REQUEST 1 — From the listing, copy out the lines starting at the one containing "Where should I" and ending at the one containing "Action: [x=324, y=142]", reproducing them without changes. Omit the pictures.

EXCERPT TO READ —
☆ ☆ ☆ ☆ ☆ ☆ ☆
In any event, a Kristin Hughes press release doesn’t make the Democrats in these seats anymore vulnerable than the hundreds of other times Republican chairpersons have sent out press releases playing up the vulnerability of Democrats on Beacon Hill.
I’m not sure if you’ve realized it, but those angry state GOP letters haven’t amounted to much in the past, oh… say… 60 or so years, when it comes to legislative seats.
Moreover, I’m sure there are dozens or hundreds of other votes Kristen Hughes would have used to talk about how “angry” voters were and how many people were frantic to pull a GOP banner to run against XYZ Democrats, were this vote not to have existed. After all, that’s kind of her job.
The bottom line: Democratic legislators are far more worried about being back-benched than another angry worded press release from Kristen Hughes (or, sadly, passing legislation that only accounts for money that we can be reasonably sure will actually exist).
fenway49 says
and I’d also note that I’m getting a little tired of hearing in the press how Republicans “double[d] their numbers” in 2010. Let’s get this straight. In a huge Republican year, they “double[d] their numbers” from 10 percent of the House to 20 percent.
No Republican has defeated a Democratic incumbent in Massachusetts since. In 2012, they lost a few seats. They now hold 18 percent of the seats in the House, 10 percent of the seats in the Senate. This means that they could “double their numbers” yet again and still have a smaller percentage of seats than the Democrats do in Wisconsin or North Carolina, where the GOP is doing whatever the hell it pleases with no hand-wringing whatsoever.
I’ve never seen such deference to the agenda of a party with under 20 percent in each House. This is purely on the Democratic “leaders” in the legislature. As I’ve said before, I’d like to see some of those seats go Republican, because it would remove the leadership’s excuse in constantly providing cover to “Democratic” members who vote regularly for conservative positions.
On this particular bill, I don’t see any vulnerability anyway. They can go back to Westford or Attleboro and say, “Hey, I voted against it but it passed anyway. Then the Governor wanted more and tried to reopen the legislative process to get it. By overriding the veto I nipped that in the bud.”
☆ ☆ ☆ ☆ ☆ ☆ ☆
RECORDS TO USE —
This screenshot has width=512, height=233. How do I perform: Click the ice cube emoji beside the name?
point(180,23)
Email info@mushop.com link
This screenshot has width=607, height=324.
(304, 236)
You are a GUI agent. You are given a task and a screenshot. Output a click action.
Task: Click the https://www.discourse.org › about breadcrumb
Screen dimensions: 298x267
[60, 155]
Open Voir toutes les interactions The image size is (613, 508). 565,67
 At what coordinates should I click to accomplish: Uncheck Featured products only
☆ ☆ ☆ ☆ ☆ ☆ ☆
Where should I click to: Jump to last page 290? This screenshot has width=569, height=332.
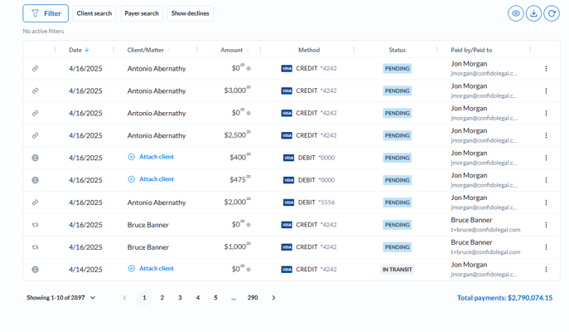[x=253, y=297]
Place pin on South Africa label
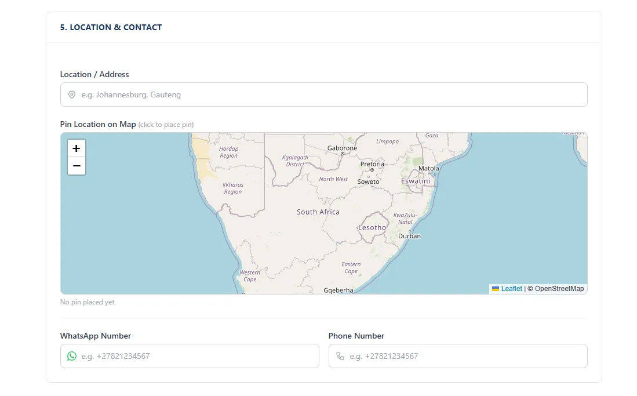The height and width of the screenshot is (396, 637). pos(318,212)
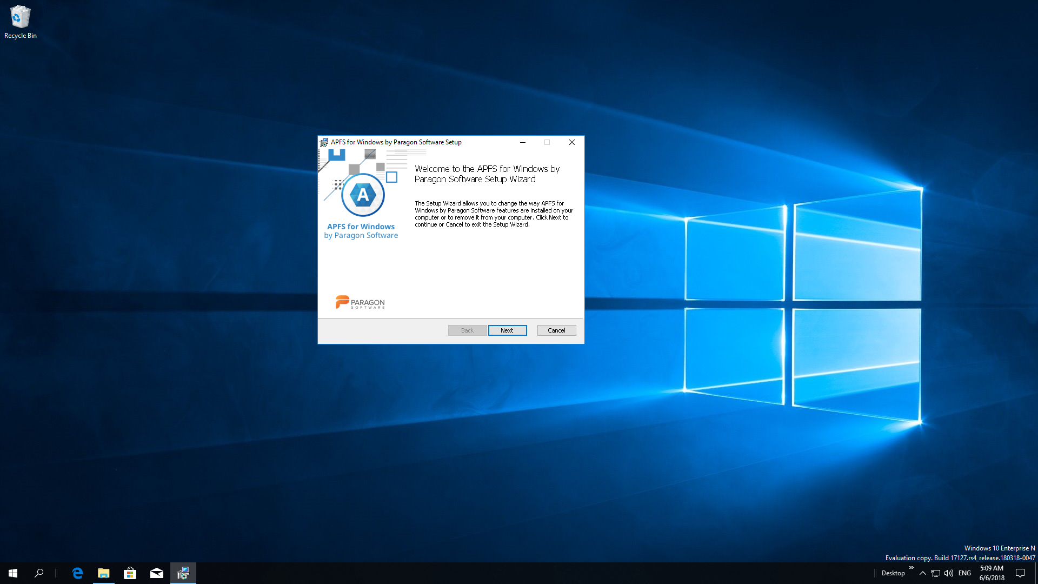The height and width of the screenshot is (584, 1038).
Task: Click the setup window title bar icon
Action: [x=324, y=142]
☆ ☆ ☆ ☆ ☆ ☆ ☆
REQUEST 2 — According to the excerpt on Massachusetts legislative politics, what percentage of the seats in the House do Republicans now hold?

WORKED ANSWER 1 —
Where should I click to: Jump to last page 290? This screenshot has width=569, height=332.
[x=253, y=297]
Place pin on South Africa label
The height and width of the screenshot is (396, 637). pos(318,212)
The height and width of the screenshot is (584, 1038).
Task: Click the setup window title bar icon
Action: [x=324, y=142]

WORKED ANSWER 2 — 18 percent.